Но вернусь к сеньору Валье-Инклану.
Демократизму не удалось приблизить к нам душу сеньора Валье-Инклана, отставшую на несколько веков. Глухой - по крайней мере по сей день! - к шуму нынешней жизни, он все еще обожает фамильные гербы, воскрешающие в памяти дворянские легенды и смелых людей, выходивших в одиночку навстречу многочисленным врагам и, как Игнатий Лойола, обращавших в бегство сотни солдат[12] и презиравших простолюдинов и законы; сеньор Валье-Инклан хранит в памяти ослепительные воспоминания о роскошных, блестящих нарядах, о вошедших в историю драгоценностях, о героических поступках, о длинных звучных именах, которые сами по себе подобны хроникам,- воспоминания о тщеславных, многочисленных и запылившихся предметах реквизита старой аристократии.
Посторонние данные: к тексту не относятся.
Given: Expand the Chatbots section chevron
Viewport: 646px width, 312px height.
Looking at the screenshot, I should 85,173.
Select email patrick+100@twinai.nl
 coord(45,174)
И все эти нагромождения кастовых чувств и гордых иллюзий отражаются в его стиле и придают благородство почерку певца декаданса.
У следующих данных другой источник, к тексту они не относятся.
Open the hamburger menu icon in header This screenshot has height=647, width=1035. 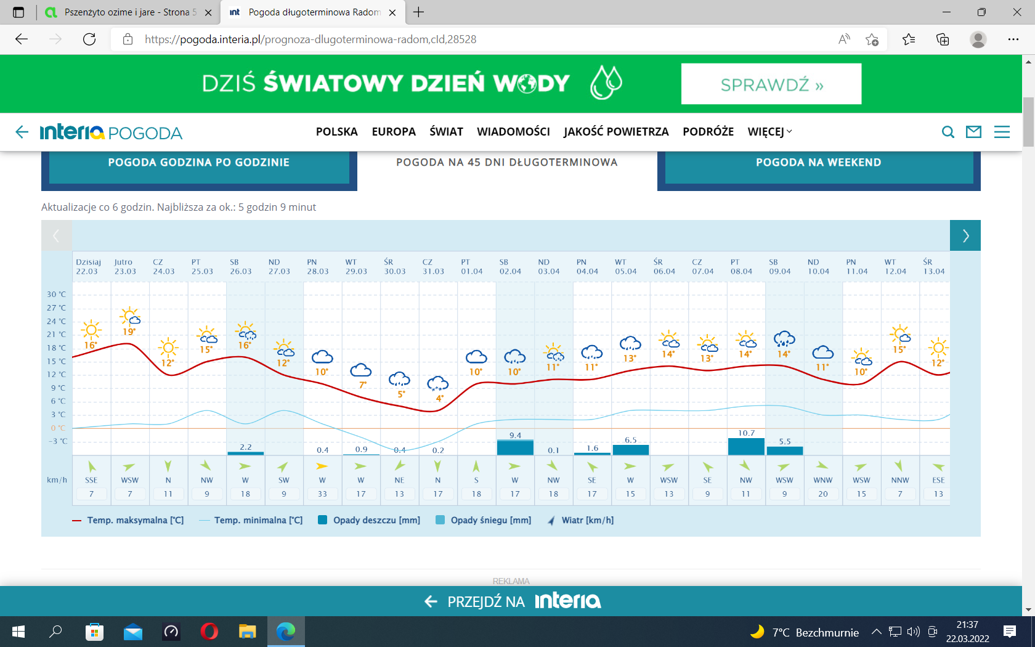1002,132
"Нинья Чоле сидела как божество, в экстатическом и священном спокойствии народа майя, такого древнего, благородного и таинственного, что, казалось, он переселился в эти края из глубин Ассирии...". И когда Брадомин решает отправиться в Мексику: "Я почувствовал, что в душе моей оживает, подобно некой Одиссее, прошлое моих предков-скитальцев. Один из них, Гонсало де Сандоваль, основал на этих землях королевство Новую Галисию, другой был там Великим Инквизитором, и у маркиза де Брадомина сохранились еще остатки майората, уцелевшие после многочисленных тяжб..." "Охваченный благоговейным волнением, взирал я на выжженный солнцем берег, где, опередив все остальные народы старой Европы, первыми высадились испанские завоеватели, потомки варвара Алариха и мавра Тарика". Все это примеры классически-декадентской литературы, превосходно подделанные жемчужины.
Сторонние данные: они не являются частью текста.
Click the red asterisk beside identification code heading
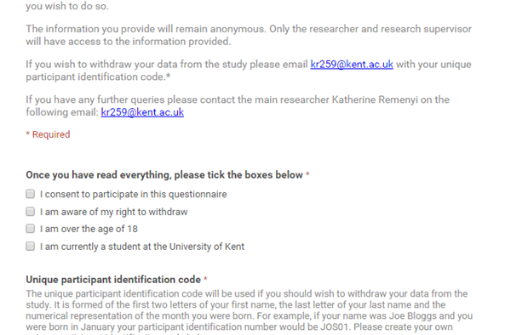Viewport: 505px width, 335px height. (x=205, y=279)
В "Летней сонате" есть страницы наверняка стоившие ее автору недель труда над словом и его местом, недель бесчисленных перестановок и изменений. Он, без сомнения, много поработал, чтобы научиться как следует расставлять слова, чтобы прилагательные набрали особую силу и упругость. Валье-Инклан искренне и глубоко любит прилагательные; некоторые из них окружены у него истинным обожанием, и он испытывает сладостные чувства, занимаясь ими и помещая когда перед существительным, а когда после него, и делает это не просто как ему вздумается, а потому, что только на этом месте, и ни на каком другом, они играют всеми красками своих выразительных средств и становятся яркими и выпуклыми: он их перемешивает, приумножает, ласкает. В "Беатрис"[13] читаем: "Беатрис вздохнула, не открывая глаз. Руки ее были вытянуты на одеяле. Они были тонкие, белые, нежные, словно прозрачные". А в "Осенней сонате": "Из шкафа донесся нежный и старинный аромат". Прелестная, слегка запылившаяся фраза, словно бы выпорхнувшая на свет из пудреных буклей парика!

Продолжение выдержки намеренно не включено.